Here are the fermentors. I’m on the mezzanine looking to the front of the brewery. It’s a panoramic shot so click on it to see the full image.
Once the mash is done, the wort get pumped to the copper or boil kettle.
After the boil, the wort is chilled and oxygenated while being pumped to the fermentor.
Here is a short video showing the wort with air passing through a site glass.
When you start moving the cooled wort through the tubing system, the tubing system is filled with sterilized water, so the wort is pushing the water through the system. This contraption is used to allow you to flow the water onto the floor and when wort starts coming out you flip the valves and divert it into the fermentation vessel.
And next we get the yeast that will be dumped into the top of the fermentation vessel (FV).
I’m gonna back up and cover some earlier parts of the process.
I was very impressed with the way the design of this brewery handles the malted grain.
The pallets of grain are taken off the delivery truck and fork lifted onto the mezzanine. This is where all of the grains are kept and where the manhole is to drop the grain into the mill.
We weighed out grain with a scale and dropped it into this hole to get milled.
This is where the grain goes to after you put it down the hole.
It is in the hop storage cold room. You can see grain dropping into the mill here. The two knobs are to adjust the gaps. On the left, the green shaft is an elevator that lifts the grain up into the grain bin that is above the mash tun.
Up on the mezzanine, this is the same shaft. On the left, the grain bin holds the grain until it’s needed to drop into the mash tun and be mixed with water of a certain temperature.
In the video below which is very foggy due to the steam from the hot water, you can see the last piece of the grain dispensing which has a hose with water that is 77c degrees attached to it. The grain and the water blend and create a mash that is (in this case) 69.3c degrees.

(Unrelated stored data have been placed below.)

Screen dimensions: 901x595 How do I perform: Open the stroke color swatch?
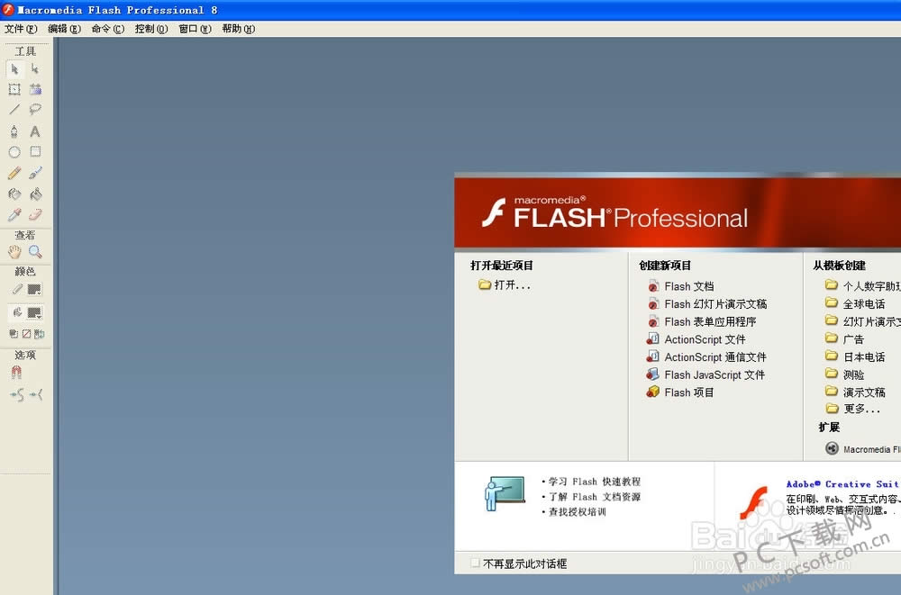pyautogui.click(x=35, y=289)
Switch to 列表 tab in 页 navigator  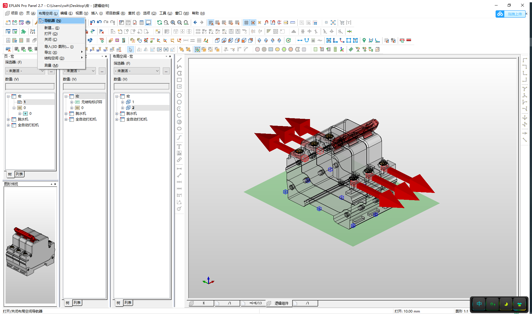tap(19, 174)
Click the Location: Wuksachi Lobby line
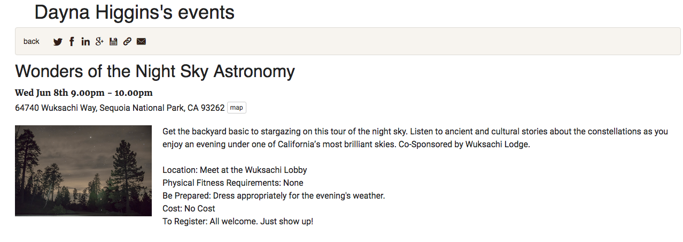The image size is (683, 242). [235, 170]
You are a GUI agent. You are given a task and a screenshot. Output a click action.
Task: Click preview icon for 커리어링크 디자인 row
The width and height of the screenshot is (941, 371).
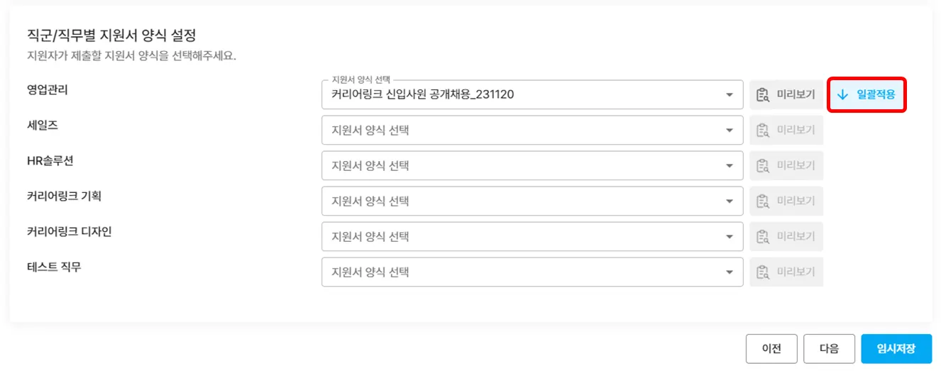point(763,236)
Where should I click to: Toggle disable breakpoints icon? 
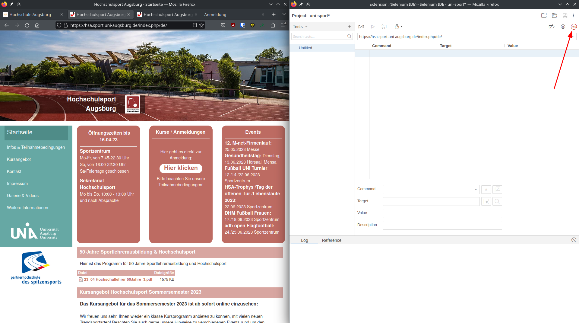pyautogui.click(x=551, y=27)
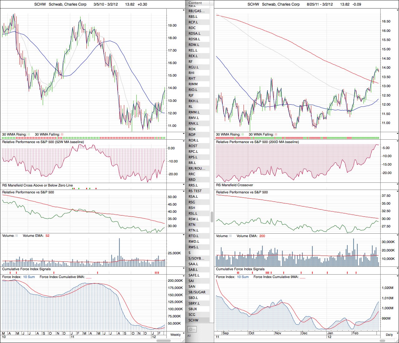Open menu arrow for weekly Cumulative Force Index Signals

pos(184,269)
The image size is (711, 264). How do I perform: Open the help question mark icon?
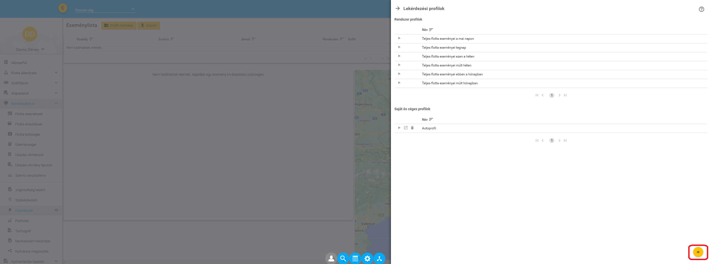click(x=701, y=9)
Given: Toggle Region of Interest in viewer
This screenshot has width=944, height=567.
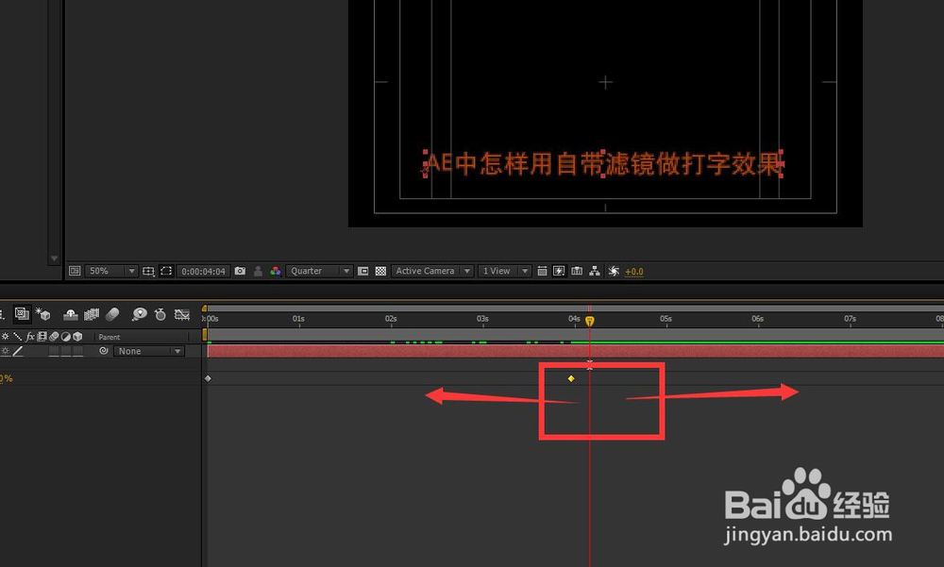Looking at the screenshot, I should pos(362,271).
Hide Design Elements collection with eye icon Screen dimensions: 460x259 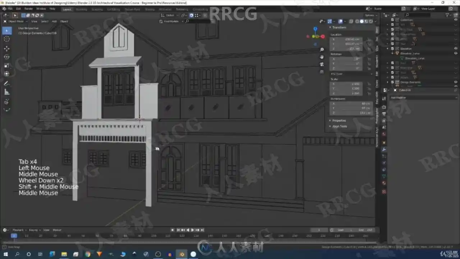tap(456, 82)
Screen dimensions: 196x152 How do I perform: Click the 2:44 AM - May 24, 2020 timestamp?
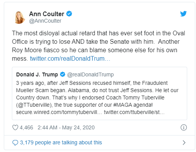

Here is a really big bag of East Kent Goldings that I pulled hops from to be weighed.In fact, I pulled 7 kilos for this brew along with 2.5 K of Brambling Cross and half a kilo of Fuggles. These additions were at 75 minutes (start of boil), 5 minutes and 0 minutes.
I took an iodine test since everything was there that I needed.
We took pH readings at various points in the process.
Of course there was a lot of cleaning. All the grain had to be dug out from the mash tun and the hops from the boil kettle. Here is a shot of me in the boil kettle cleaning.
I also had a chance to visit the hop farm that they get their hops from. Keep in mind it is the off season. Just look at all the stringers support structure.
Gadds was a great experience for me.